Stated task 1: According to the excerpt about Jordan, under what pseudonym did he publish his political articles from the late 1920s?
Stated task 2: Print everything in the excerpt about Jordan from "You can read" down to "inside the Nazi Party.".

--- start Excerpted text ---

In 1932, in an attempt to put quantum theory into a new algebraic setting, Jordan tried to establish the basic rules satisfied in the matrix interpretation of quantum theory. He published these ideas in Über die Multiplikation quantenmechanischer Gröβen Ⓣ (1934) and convinced John von Neumann and Eugene Wigner that these were significant ideas. Jordan, von Neumann and Wigner published their joint ideas on this in the three-author paper On the algebraic generalization of the quantum mechanical formalism (1934). With his approach, Jordan had introduced what today are called Jordan algebras. For more details see THIS LINK.
Jordan was, as we have seen, one of the main contributors to the development of quantum theory. However, he never achieved the recognition for this that others, whose contributions appeared to be less, received. Most now believe that this was due to Jordan's political views and his support for the Nazi party. We must therefore look at this aspect of Jordan's life, partly out of interest, but also partly because of its connection with his scientific and mathematical views. Jordan's undergraduate years saw him in Göttingen at a time when most of his fellow students were feeling very hard done by because of the impact on Germany of the severe financial burdens imposed by the Allies following World War I. Jordan's views, however, went far beyond those of most of his fellow students. From the late 1920s he was publishing articles with extreme far-right political views under the pseudonym Ernst Domeier. The fact that he published these anonymously certainly shows that, at that stage, he wanted to keep his political views separate from his scientific work. We present a short quote from an article that Jordan wrote in 1930 under the name Ernst Domeier:-
Since 1918 ... instead of a subject we are an object of world politics ... All those who have anything to do with the government of our Reich ... must be inwardly filled with feelings which result with law-like necessity from the pressing sensation of powerless dependence .... Inferiority complexes create the necessity of a compensation at any price. ... Bureaucratic pomposity and bureaucrats' terrorizing of their own peoples produce the needed compensation.In addition he being a German nationalist, he was very anti-Communist and viewed the rise of the Soviet Union as a major danger to the world. These views, of course, made him an easy target for the Nazi propaganda and indeed he joined the Nazi party in 1933, the year Hitler came to power. Things, however, are not quite as simple as they might appear and one must not think that because Jordan was a staunch and enthusiastic Nazi supporter, he believed in all the Nazi policies. For example, Jordan wrote the book Physikalisches Denken in der neuen Zeit Ⓣ which was published in 1935. This book contains an attack on Ludwig Bieberbach's idea of 'Deutsche Mathematik' although Jordan does not mention Bieberbach by name.
You can read an extract from the book in which Jordan attacks the idea of 'Deutsche Mathematik' at THIS LINK.
It is interesting that, as well as not subscribing to all the Nazi policies, he was actively trying to change them from inside the Nazi Party.

--- end Excerpted text ---
--- start Supplied entries ---

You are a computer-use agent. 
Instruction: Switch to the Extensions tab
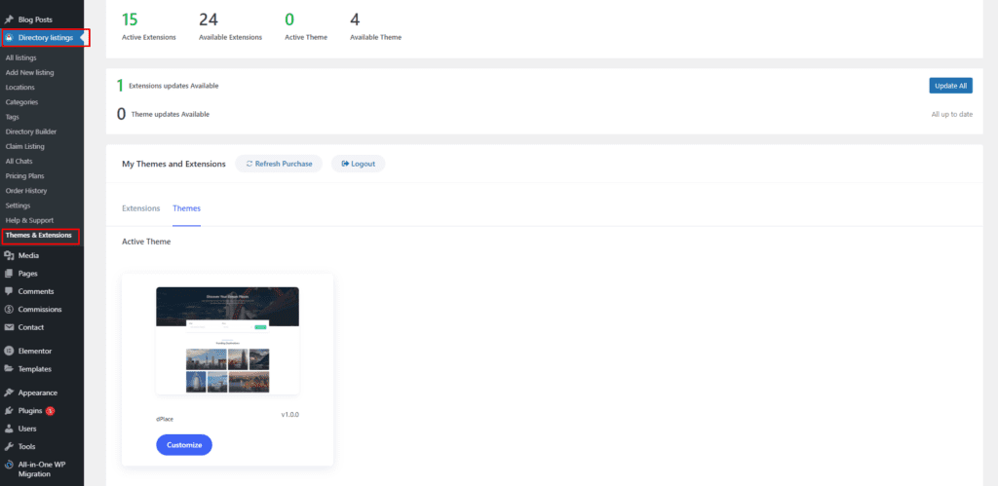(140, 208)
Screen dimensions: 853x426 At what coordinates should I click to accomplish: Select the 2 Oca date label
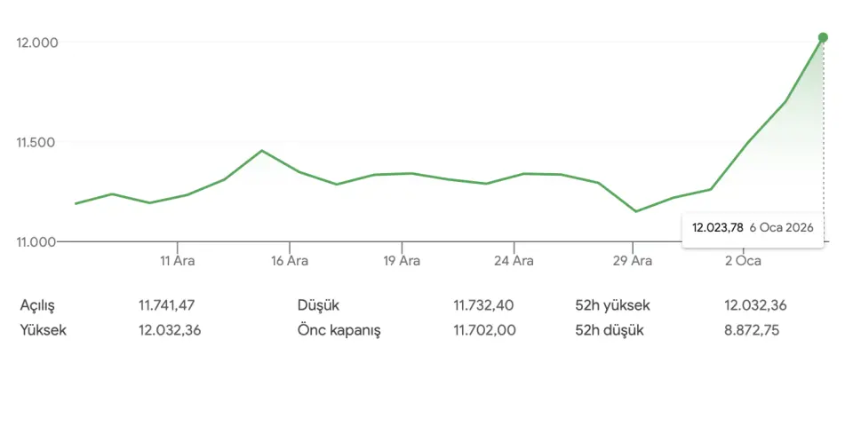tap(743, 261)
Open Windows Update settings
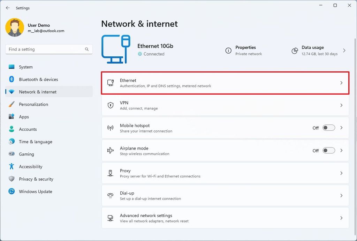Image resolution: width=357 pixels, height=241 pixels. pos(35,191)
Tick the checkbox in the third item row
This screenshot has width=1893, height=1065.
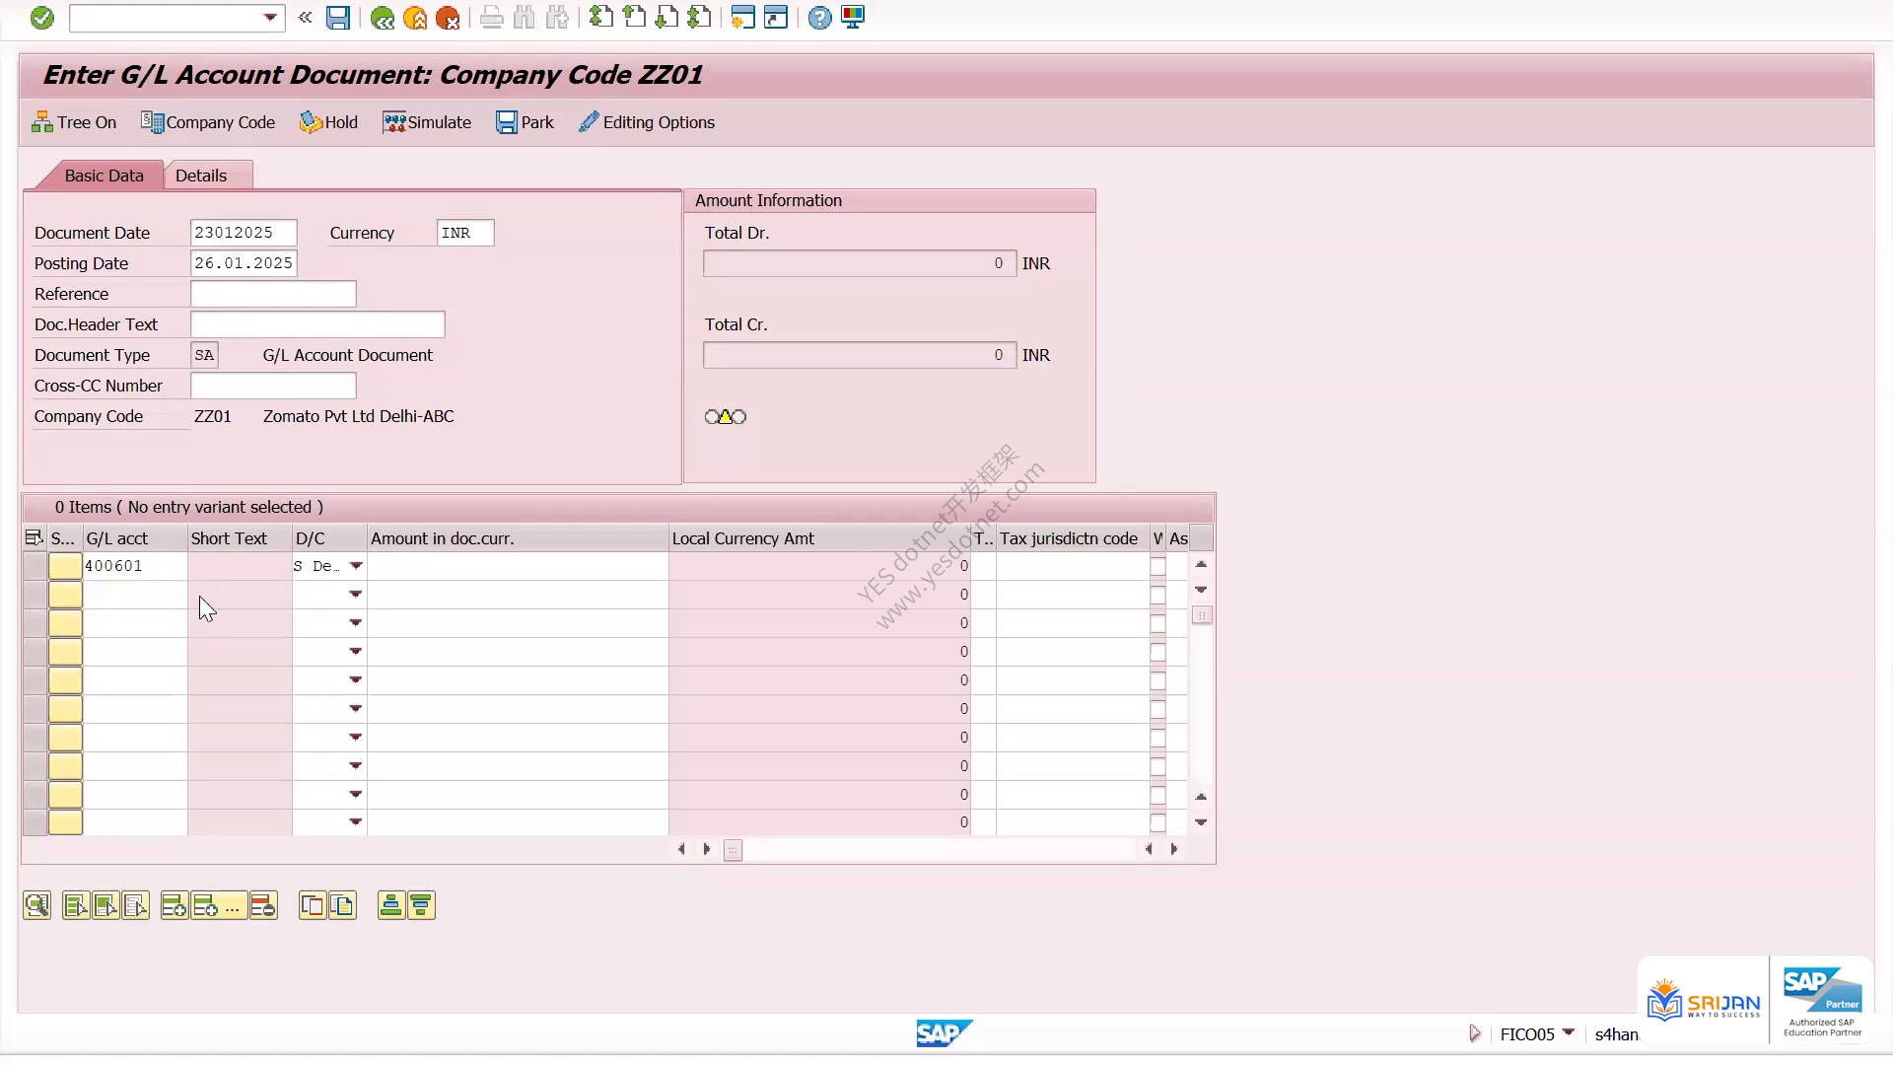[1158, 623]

--- end Supplied entries ---
--- start Supplied entries ---

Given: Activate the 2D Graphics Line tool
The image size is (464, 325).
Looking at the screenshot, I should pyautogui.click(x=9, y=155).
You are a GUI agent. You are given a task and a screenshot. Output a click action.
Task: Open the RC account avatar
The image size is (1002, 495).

--- end Supplied entries ---
--- start Supplied entries ---

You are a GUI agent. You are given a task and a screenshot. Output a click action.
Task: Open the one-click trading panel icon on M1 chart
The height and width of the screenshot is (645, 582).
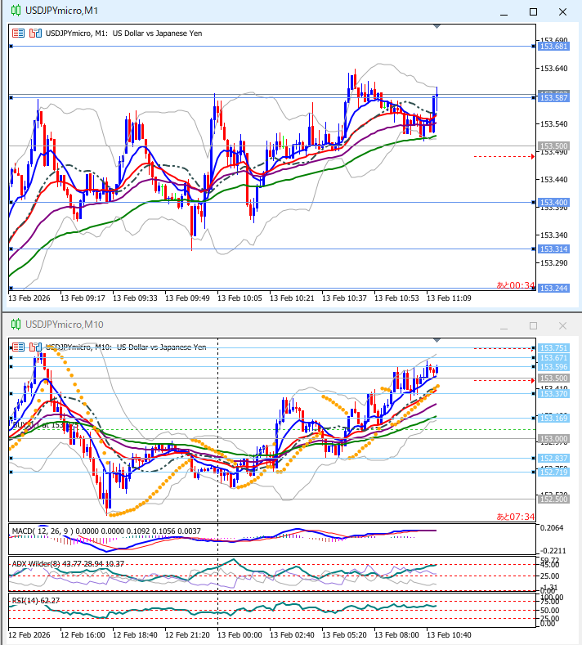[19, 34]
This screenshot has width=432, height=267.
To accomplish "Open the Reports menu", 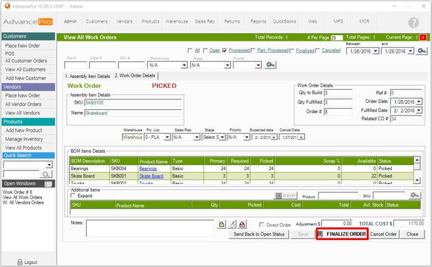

--- end Supplied entries ---

Exercise result 1: Ernst Domeier

Exercise result 2:
You can read an extract from the book in which Jordan attacks the idea of 'Deutsche Mathematik' at THIS LINK.
It is interesting that, as well as not subscribing to all the Nazi policies, he was actively trying to change them from inside the Nazi Party.